Determination of azelnidipine by LC-ESI-MS and its application to a pharmacokinetic study in healthy Chinese volunteers.

A simple, rapid and sensitive high performance liquid chromatography-electrospray ionization-mass spectrometry (HPLC-ESI-MS) assay for determination of azelnidipine in human plasma using perospirone as the internal standard (IS) was established. After adjustment to a basic pH with sodium hydroxide solution, plasma samples were extracted with diethyl ether and separated on a C18 column with a mobile phase of methanol-5 mM ammonium acetate solution (90:10, v/v). The lower limit of quantification (LLOQ) was 0.20 ng/ml.
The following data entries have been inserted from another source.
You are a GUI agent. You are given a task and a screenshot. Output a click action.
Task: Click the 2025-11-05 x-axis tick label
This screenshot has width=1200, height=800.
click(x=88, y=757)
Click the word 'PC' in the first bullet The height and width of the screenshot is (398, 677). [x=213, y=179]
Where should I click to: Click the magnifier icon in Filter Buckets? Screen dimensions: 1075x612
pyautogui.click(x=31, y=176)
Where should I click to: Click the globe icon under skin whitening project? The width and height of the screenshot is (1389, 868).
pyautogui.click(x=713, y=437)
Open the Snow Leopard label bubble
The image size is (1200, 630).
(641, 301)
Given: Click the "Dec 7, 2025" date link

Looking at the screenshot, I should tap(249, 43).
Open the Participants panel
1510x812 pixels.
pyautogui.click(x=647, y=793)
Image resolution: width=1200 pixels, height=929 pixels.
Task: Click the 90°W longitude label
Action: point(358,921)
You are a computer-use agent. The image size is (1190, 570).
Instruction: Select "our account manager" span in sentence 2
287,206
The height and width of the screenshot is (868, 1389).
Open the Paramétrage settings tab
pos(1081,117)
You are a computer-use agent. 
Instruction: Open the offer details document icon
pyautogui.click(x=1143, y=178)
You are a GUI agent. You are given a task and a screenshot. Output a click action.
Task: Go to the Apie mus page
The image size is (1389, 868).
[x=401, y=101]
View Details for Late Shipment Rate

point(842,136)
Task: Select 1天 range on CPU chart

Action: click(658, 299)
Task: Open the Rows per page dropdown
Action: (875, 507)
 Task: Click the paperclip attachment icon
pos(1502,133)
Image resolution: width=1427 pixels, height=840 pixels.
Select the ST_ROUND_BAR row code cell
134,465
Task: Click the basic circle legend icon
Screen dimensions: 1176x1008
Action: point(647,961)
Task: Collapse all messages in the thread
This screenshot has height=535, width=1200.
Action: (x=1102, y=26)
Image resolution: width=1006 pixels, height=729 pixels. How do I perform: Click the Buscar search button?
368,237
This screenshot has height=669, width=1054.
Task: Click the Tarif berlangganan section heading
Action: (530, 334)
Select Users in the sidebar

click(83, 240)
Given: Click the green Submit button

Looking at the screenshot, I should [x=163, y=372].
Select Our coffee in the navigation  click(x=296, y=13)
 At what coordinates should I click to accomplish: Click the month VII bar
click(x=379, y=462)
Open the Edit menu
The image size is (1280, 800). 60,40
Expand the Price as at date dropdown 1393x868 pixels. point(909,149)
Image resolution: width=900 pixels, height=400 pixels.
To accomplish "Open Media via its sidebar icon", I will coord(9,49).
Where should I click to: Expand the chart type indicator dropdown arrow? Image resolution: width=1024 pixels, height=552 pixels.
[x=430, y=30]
After administration of a single dose of azelnidipine 8mg and 16 mg, respectively; the area under the plasma concentration versus time curve from time 0 h to 96 h (AUC(0-96) were (186 +/- 47) ng ml(-1) h, (429 +/- 145) ng ml(-1) h, respectively; clearance rate (CL/F) were (45.94 +/- 11.61), (42.11 +/- 14.23) L/h, respectively; peak plasma concentration Cmax were (8.66 +/- 1.15), (19.17 +/- 4.13) ng/ml, respectively; apparent volume of distribution (Vd) were (1749 +/- 964), (2480 +/- 2212) L, respectively; time to Cmax (Tmax) were (2.8 +/- 1.2), (3.0 +/- 0.9) h, respectively; elimination half-life (t(1/2beta)) were (22.8 +/- 2.4), (23.5 +/- 4.2) h, respectively; and MRT were (25.7 +/- 1.3), (26.2 +/- 2.2) h, respectively; The essential pharmacokinetic parameters after oral multiple doses (8 mg, q.d.) were as follows: (Cmax) ss, (15.04 +/- 2.27) ng/ml; (Tmax) ss, (2.38 +/- 0.92) h; (Cmin) ss, (3.83 +/- 0.94) ng/ml; C(av), (7.05 +/- 1.54) ng/ml; DF, (1.62 +/- 0.26); AUCss, (169.19 +/- 36.87) ng ml(-1) h.